### Task brief
From the entries that follow, reproduce exactly and only the lines from the line with "Open the notifications bell icon" to the line with "Task: Open the File menu", endpoints included.

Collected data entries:

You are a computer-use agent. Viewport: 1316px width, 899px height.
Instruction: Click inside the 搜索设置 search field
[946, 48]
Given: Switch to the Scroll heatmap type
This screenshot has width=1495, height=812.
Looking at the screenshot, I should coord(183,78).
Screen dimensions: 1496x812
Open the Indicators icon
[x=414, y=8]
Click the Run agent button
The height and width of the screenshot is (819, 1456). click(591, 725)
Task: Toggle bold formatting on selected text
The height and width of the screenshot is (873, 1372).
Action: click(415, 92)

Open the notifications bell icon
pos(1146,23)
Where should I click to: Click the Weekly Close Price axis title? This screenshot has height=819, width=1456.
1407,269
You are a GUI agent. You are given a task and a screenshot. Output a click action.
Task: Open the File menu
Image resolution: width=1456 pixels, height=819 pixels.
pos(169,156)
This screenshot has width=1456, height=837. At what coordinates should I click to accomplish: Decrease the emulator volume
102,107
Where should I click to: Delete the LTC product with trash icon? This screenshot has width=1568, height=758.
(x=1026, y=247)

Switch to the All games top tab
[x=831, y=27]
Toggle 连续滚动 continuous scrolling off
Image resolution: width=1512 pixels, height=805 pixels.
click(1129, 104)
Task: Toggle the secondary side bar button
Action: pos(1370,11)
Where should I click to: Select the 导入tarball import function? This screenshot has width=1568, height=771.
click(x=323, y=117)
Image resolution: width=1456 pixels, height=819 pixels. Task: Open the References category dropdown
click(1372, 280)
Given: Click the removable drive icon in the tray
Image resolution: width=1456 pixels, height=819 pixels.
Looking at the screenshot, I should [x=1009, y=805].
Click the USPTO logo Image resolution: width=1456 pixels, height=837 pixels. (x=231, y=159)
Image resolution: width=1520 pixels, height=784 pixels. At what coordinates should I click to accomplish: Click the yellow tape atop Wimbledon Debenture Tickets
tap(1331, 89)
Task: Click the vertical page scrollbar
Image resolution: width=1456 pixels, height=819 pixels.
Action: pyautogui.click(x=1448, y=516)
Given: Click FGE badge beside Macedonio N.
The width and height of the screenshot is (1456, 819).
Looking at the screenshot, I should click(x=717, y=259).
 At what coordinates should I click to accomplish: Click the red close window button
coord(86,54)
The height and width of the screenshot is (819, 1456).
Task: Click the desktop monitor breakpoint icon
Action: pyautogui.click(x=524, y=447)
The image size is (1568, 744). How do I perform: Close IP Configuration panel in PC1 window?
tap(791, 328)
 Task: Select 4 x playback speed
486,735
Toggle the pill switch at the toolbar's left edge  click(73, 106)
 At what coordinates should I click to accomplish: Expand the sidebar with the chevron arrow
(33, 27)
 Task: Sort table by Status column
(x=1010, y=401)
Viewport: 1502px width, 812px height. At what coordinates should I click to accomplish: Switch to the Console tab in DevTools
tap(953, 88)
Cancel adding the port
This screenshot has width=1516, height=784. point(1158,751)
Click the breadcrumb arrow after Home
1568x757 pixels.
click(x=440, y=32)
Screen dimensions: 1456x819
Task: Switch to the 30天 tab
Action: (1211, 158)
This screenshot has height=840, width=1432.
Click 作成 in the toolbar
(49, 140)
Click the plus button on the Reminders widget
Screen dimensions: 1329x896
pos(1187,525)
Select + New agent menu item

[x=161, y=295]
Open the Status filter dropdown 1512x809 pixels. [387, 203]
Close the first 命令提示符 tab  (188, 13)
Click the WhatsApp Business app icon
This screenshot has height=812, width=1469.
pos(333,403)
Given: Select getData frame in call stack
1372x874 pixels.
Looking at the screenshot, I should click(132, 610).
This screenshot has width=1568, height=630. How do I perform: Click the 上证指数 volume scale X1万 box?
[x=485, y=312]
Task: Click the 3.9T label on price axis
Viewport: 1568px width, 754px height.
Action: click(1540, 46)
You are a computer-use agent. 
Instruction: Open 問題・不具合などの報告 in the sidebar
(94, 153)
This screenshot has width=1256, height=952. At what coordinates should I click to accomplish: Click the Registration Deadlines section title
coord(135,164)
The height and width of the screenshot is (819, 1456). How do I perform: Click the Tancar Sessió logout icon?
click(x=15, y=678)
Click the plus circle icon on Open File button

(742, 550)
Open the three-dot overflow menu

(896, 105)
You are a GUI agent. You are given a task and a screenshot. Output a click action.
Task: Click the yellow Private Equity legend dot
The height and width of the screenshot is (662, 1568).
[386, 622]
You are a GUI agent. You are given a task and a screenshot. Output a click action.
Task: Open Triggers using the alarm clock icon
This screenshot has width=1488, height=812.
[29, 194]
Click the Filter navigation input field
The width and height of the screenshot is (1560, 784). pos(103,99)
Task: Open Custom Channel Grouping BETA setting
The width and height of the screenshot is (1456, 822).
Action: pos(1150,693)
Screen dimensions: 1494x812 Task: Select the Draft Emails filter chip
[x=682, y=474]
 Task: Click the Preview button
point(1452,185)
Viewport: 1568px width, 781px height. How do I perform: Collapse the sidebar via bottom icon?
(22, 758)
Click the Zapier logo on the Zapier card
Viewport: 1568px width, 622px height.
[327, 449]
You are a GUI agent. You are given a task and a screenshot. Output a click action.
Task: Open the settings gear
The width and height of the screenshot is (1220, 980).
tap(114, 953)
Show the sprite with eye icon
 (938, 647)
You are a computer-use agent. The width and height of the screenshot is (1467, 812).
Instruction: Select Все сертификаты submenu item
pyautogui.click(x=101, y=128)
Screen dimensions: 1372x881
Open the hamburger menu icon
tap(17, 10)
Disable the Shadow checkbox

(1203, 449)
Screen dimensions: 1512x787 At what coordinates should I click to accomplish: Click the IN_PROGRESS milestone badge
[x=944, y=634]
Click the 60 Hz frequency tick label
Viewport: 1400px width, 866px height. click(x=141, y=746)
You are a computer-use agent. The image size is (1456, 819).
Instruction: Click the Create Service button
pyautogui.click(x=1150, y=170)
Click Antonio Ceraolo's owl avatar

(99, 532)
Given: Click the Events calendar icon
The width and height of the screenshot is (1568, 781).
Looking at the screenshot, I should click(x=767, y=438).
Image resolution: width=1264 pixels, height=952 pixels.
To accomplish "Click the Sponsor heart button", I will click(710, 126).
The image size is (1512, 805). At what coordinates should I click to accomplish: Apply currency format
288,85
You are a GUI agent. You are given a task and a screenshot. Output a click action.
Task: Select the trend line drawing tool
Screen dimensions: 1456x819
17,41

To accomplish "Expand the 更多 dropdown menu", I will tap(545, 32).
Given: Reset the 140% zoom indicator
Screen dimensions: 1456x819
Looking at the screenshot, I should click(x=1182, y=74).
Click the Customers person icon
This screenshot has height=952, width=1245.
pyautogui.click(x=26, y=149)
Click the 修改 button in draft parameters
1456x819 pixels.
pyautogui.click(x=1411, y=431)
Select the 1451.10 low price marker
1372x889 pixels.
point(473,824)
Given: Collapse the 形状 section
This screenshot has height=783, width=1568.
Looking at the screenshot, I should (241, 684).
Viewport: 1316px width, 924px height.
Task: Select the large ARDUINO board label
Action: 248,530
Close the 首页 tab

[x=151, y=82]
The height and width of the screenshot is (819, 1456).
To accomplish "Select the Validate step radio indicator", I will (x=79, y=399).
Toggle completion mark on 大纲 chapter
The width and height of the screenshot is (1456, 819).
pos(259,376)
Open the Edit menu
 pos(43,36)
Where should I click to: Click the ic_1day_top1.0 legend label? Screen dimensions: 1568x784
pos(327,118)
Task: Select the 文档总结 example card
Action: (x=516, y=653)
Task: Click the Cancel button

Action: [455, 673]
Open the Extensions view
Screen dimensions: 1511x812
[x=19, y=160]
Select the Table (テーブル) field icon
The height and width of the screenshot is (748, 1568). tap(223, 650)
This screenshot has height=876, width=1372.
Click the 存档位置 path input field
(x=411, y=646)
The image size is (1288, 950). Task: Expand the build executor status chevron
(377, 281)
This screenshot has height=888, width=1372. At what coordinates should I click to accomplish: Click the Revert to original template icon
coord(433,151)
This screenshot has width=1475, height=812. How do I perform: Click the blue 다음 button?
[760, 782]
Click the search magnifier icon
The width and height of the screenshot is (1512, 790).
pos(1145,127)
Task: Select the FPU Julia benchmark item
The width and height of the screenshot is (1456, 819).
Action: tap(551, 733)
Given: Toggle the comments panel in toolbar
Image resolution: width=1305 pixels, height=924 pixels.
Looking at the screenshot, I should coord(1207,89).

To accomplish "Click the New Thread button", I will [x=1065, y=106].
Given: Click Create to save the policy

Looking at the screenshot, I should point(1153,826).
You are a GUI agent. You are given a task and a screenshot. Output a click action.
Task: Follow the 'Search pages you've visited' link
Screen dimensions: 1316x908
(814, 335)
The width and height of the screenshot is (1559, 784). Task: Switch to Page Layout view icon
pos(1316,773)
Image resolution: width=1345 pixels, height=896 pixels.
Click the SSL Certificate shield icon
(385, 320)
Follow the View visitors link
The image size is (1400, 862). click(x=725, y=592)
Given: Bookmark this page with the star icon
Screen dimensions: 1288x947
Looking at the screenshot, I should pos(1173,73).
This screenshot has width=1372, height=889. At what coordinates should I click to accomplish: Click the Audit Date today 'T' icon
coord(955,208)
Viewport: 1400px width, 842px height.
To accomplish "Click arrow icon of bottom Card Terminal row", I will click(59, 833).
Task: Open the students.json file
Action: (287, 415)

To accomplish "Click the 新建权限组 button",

### Exercise solution
Open the notifications bell icon
pos(1146,23)
Where should I click to: Click the Weekly Close Price axis title? This screenshot has height=819, width=1456.
1407,269
You are a GUI agent. You are given a task and a screenshot. Output a click action.
Task: Open the File menu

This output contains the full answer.